Punk circus, puppetry and physical theatre at London International Mime Festival

12:00 03 January 2013

Yeung Fai

Yeung Fai's Hand Stories. Picture: Mario del Curto

Archant

Aerial acrobatics, puppetry and more will be on show at the annual London International Mime Festival.

Simon Riccio's Nothing Moves If I Don't Push It. Picture: Ben HopperSimon Riccio's Nothing Moves If I Don't Push It. Picture: Ben Hopper

This year’s event opens on January 10 with the latest show from leading British aerial theatre company, Ockham’s Razor, in the Platform Theatre, part of the new University of the Arts complex.

Over the course of 18 days 15 British and overseas’ companies will entertain with a season of dynamic and unusual performances in venues including the Barbican Pit and Theatre, Linbury Studio Theatre at the Royal Opera House, and Southbank Centre’s Purcell Room and Queen Elizabeth Hall.

Among the highlights is Yeung Fai’s Hand Stories at the Barbican Pit, which tells the true story of a young boy’s escape from China to the West, when the ancient craft of puppetry, handed down through five generations of his family, was banned as decadent during Mao’s Cultural Revolution.

Israeli visual theatre artists create a mysterious African landscape in Amit Drori’s Savanna at the same venue.

At Jacksons Lane, London’s centre for emerging circus-theatre artists, Italian performer Simone Riccio presents Nothing Moves If I Don’t Push It.

New work from two British puppetry and animation companies will be shown at Soho Theatre.

Blind Summit give the world premiere of The Heads, their follow-up to last year’s sold-out hit, The Table, while Invisible Thread (formerly Faulty Optic) give the London premiere of Les Hommes Vides, a 25 minute, low tech, eerie and comic performance featuring slapstick, object theatre, prizes and surreal table-top puppetry.

France’s dark and witty punk circus My!Laika will be at the Southbank Centre’s Purcell Room.
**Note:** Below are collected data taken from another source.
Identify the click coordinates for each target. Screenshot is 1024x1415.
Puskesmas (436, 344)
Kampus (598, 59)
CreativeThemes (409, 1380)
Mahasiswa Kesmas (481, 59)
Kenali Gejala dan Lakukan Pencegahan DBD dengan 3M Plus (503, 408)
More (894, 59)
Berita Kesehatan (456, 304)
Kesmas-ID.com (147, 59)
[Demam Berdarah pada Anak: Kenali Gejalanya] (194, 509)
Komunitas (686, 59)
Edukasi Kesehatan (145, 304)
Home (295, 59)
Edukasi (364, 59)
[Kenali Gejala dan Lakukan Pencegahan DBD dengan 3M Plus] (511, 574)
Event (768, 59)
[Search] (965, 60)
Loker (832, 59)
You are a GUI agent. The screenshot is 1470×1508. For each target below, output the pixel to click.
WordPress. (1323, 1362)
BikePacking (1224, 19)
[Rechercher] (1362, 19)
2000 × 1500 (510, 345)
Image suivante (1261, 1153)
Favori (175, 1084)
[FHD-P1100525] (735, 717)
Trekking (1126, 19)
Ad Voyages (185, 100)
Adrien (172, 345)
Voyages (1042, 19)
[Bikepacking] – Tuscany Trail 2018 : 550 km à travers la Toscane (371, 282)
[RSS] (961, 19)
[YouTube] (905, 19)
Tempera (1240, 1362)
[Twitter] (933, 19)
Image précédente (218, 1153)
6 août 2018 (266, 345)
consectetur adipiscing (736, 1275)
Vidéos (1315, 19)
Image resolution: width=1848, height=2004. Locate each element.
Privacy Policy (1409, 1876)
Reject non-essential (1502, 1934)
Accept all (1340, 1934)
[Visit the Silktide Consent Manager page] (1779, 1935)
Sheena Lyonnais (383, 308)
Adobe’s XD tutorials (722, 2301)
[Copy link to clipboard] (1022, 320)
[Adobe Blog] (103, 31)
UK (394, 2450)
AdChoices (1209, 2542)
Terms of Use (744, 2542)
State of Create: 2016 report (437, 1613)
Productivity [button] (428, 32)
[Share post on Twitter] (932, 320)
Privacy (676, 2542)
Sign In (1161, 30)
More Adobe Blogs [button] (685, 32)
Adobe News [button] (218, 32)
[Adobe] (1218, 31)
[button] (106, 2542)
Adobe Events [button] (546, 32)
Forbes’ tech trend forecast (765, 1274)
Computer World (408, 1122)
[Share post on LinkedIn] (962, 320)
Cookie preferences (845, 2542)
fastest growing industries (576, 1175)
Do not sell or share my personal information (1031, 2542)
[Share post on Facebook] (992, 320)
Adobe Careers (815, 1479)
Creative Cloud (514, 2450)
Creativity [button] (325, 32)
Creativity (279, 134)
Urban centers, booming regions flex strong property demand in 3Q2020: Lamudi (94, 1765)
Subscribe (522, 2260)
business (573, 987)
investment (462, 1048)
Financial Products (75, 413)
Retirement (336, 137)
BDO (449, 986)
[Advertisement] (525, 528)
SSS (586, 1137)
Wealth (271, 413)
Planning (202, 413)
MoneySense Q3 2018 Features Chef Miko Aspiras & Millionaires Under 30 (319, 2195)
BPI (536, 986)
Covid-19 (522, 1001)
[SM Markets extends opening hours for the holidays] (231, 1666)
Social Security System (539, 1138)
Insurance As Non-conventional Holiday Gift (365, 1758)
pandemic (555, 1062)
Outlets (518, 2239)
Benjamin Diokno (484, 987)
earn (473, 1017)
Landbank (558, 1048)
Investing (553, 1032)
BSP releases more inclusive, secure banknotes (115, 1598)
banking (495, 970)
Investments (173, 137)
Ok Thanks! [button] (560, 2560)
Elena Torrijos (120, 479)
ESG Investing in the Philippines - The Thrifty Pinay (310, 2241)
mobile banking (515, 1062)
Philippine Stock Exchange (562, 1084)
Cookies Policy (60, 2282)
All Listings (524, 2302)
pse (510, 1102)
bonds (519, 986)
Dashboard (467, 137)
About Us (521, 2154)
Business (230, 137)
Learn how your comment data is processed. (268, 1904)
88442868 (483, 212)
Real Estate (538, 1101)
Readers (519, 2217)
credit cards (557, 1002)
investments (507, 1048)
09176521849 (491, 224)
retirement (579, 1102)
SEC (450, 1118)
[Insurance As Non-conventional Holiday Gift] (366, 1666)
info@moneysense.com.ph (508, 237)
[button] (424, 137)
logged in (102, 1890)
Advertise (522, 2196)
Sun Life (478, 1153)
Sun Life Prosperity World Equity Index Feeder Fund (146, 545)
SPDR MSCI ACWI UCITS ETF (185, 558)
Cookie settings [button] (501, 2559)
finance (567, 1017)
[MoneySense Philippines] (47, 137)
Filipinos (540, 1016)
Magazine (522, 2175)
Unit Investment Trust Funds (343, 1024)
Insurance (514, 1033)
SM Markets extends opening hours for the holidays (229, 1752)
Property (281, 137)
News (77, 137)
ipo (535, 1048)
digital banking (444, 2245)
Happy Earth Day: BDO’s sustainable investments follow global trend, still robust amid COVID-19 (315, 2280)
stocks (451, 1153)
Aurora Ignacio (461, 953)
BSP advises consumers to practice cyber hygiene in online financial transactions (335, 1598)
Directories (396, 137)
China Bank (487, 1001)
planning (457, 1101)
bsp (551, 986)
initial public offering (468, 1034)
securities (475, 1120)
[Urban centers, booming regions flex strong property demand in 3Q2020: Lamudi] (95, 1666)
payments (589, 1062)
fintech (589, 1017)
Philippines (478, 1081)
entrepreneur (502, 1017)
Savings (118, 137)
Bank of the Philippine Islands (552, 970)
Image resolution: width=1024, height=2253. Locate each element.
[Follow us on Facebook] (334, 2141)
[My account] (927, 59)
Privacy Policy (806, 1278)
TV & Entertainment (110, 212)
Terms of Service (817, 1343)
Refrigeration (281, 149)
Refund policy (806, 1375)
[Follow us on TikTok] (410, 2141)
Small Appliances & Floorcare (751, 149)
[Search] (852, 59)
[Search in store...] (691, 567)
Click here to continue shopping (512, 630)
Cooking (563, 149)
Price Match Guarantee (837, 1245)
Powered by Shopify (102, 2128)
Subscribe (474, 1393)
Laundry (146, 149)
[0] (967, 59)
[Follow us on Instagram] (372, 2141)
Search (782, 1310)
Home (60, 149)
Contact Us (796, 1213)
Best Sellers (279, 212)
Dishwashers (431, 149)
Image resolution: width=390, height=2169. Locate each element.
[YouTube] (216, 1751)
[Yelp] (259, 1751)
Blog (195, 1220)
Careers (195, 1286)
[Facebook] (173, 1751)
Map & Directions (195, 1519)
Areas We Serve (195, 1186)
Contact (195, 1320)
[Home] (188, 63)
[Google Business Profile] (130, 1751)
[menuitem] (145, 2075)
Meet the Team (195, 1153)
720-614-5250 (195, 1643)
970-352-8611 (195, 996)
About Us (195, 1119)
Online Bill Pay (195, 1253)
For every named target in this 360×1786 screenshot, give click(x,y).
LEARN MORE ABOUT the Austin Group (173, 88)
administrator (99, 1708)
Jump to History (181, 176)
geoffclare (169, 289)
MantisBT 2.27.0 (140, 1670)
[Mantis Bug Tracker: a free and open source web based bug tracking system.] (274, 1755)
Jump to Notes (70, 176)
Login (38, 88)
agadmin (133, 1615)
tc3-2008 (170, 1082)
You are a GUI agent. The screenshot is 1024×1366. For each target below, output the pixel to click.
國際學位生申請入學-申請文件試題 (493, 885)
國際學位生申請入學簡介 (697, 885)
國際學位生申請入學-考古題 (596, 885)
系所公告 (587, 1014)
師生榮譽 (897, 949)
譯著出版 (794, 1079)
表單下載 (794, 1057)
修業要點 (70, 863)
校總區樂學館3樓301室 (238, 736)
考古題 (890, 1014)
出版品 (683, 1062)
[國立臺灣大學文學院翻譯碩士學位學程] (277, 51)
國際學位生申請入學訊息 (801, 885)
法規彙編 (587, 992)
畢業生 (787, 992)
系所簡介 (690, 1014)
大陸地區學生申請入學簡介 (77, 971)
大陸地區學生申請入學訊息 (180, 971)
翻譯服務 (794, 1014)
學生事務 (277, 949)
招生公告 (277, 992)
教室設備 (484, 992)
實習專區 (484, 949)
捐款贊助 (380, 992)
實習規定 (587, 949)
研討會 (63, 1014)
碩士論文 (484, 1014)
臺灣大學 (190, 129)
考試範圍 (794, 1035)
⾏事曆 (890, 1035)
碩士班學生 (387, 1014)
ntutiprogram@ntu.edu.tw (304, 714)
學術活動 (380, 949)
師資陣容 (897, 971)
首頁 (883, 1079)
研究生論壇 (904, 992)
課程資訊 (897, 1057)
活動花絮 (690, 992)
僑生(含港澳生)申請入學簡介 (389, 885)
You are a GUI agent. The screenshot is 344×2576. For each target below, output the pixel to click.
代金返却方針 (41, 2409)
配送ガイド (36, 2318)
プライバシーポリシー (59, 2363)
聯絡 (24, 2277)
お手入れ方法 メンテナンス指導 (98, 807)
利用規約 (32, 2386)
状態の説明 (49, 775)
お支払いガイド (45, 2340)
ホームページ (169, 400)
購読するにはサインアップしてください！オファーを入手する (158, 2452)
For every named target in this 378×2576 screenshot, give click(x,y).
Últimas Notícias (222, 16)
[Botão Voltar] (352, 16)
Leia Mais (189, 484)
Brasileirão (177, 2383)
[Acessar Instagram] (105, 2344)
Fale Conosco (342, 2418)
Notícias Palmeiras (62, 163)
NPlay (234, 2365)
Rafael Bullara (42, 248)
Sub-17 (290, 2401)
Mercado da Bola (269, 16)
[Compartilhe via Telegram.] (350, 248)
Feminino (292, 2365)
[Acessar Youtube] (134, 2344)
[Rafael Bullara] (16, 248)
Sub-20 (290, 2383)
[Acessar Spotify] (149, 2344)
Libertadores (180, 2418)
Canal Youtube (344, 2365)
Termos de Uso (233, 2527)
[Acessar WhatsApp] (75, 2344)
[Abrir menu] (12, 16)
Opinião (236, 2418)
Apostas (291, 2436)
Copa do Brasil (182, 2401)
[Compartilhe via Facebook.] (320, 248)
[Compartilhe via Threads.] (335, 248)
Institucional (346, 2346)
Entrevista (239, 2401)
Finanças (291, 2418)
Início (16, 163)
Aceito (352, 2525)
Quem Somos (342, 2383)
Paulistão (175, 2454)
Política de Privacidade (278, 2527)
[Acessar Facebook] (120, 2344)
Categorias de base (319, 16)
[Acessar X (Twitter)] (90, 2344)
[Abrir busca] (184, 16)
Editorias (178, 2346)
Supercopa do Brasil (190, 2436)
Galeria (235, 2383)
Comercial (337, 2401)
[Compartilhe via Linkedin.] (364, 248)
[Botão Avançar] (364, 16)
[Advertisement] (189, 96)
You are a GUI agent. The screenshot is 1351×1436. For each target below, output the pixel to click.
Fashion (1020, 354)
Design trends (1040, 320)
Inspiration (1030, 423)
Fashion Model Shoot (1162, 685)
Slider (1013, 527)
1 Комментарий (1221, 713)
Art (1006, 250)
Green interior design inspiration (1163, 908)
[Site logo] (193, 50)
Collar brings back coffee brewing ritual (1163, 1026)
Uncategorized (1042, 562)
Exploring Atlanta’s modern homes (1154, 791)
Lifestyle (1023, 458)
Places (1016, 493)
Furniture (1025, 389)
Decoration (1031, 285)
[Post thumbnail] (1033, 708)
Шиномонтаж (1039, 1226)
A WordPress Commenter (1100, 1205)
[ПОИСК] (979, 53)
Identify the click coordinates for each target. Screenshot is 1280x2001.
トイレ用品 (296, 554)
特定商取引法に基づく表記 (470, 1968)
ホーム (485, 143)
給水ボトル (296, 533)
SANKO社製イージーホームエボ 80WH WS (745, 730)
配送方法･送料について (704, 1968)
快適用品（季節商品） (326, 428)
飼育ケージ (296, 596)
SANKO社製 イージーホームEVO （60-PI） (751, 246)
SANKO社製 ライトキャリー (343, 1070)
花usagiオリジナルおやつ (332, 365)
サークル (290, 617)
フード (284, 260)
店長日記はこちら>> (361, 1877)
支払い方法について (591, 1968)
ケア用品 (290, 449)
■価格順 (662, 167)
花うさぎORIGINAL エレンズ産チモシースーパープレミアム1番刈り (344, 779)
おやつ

Also at the same venue will be Wolfe Bowart’s Letter’s End, a dreamlike journey down memory lane and into physical comedy, illusion, shadow puppetry and interactive film.

Making its London premiere at the Purcell Room is the Edinburgh Fringe multiple award-winner, Circle of Eleven’s Leo, which takes physical theatre to creative and imaginative heights.

The Southbank Centre’s Queen Elizabeth Hall will play host to French visual theatre star Aurélien Bory’s Compagnie 111, who brings Plan B, his thrilling mix of circus, dance, video, sonic object manipulation and optical illusion, direct from a month-long run in Paris.

The artistic directors of the London International Mime Festival, which is an Arts Council England National Portfolio Organisation, are Helen Lannaghan and Joseph Seelig.